WHAT IS ASKED: State how many lines of the records below contain the string "legend", matching case exactly. Give only the number.
★ ★ ★ ★ ★ ★ ★
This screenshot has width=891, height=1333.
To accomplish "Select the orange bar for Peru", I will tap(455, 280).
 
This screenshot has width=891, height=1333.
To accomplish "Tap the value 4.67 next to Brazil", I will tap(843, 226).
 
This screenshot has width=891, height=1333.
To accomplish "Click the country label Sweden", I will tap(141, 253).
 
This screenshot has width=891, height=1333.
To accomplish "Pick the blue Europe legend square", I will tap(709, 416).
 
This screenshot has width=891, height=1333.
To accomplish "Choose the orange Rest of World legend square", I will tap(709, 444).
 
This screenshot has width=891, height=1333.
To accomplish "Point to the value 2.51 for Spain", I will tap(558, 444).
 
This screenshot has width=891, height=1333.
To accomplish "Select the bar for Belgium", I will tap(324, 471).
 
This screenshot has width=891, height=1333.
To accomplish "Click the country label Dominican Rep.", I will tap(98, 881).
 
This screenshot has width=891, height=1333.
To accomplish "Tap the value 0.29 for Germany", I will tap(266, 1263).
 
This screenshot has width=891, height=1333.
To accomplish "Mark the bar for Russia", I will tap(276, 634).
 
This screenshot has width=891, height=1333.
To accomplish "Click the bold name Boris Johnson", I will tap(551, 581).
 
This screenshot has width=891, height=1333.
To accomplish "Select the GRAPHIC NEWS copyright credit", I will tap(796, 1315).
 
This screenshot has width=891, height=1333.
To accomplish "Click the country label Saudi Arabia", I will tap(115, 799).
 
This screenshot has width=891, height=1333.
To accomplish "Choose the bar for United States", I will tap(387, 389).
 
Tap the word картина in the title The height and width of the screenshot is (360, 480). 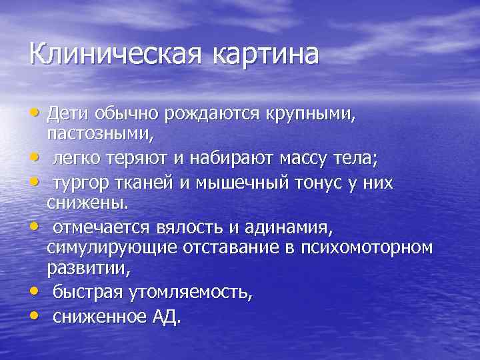266,54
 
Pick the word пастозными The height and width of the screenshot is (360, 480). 100,134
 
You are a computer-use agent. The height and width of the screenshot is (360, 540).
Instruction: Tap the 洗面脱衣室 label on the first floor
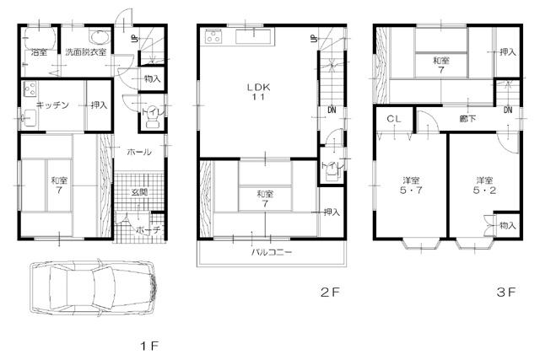point(86,52)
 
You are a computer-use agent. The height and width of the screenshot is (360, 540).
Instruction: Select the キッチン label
point(39,105)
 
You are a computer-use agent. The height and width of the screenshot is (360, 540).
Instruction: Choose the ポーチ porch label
point(149,229)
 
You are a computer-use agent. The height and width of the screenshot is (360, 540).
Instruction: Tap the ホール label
point(139,153)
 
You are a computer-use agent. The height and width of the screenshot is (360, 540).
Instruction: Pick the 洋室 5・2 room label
point(483,186)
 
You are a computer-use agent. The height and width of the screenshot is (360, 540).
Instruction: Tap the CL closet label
point(393,120)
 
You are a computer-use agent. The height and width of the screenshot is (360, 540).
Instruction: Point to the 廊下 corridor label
point(467,119)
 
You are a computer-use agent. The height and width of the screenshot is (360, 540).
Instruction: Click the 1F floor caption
point(148,346)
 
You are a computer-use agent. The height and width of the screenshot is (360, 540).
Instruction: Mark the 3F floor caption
point(505,293)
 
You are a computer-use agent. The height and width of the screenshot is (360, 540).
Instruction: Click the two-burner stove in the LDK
point(212,35)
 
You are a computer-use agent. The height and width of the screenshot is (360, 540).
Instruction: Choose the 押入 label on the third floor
point(507,52)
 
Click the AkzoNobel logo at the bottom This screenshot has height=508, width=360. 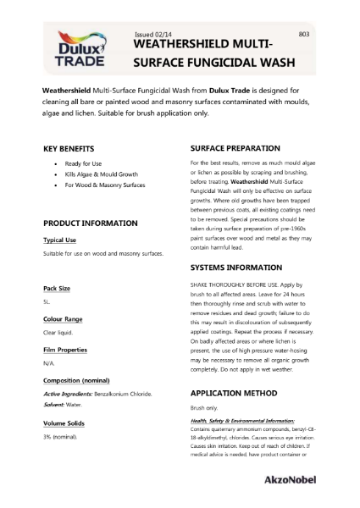[x=313, y=479]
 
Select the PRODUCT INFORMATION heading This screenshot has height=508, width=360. [x=91, y=223]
★ ★ ★ ★ ★ ★ ★
RESULT OF THIS EXERCISE: 2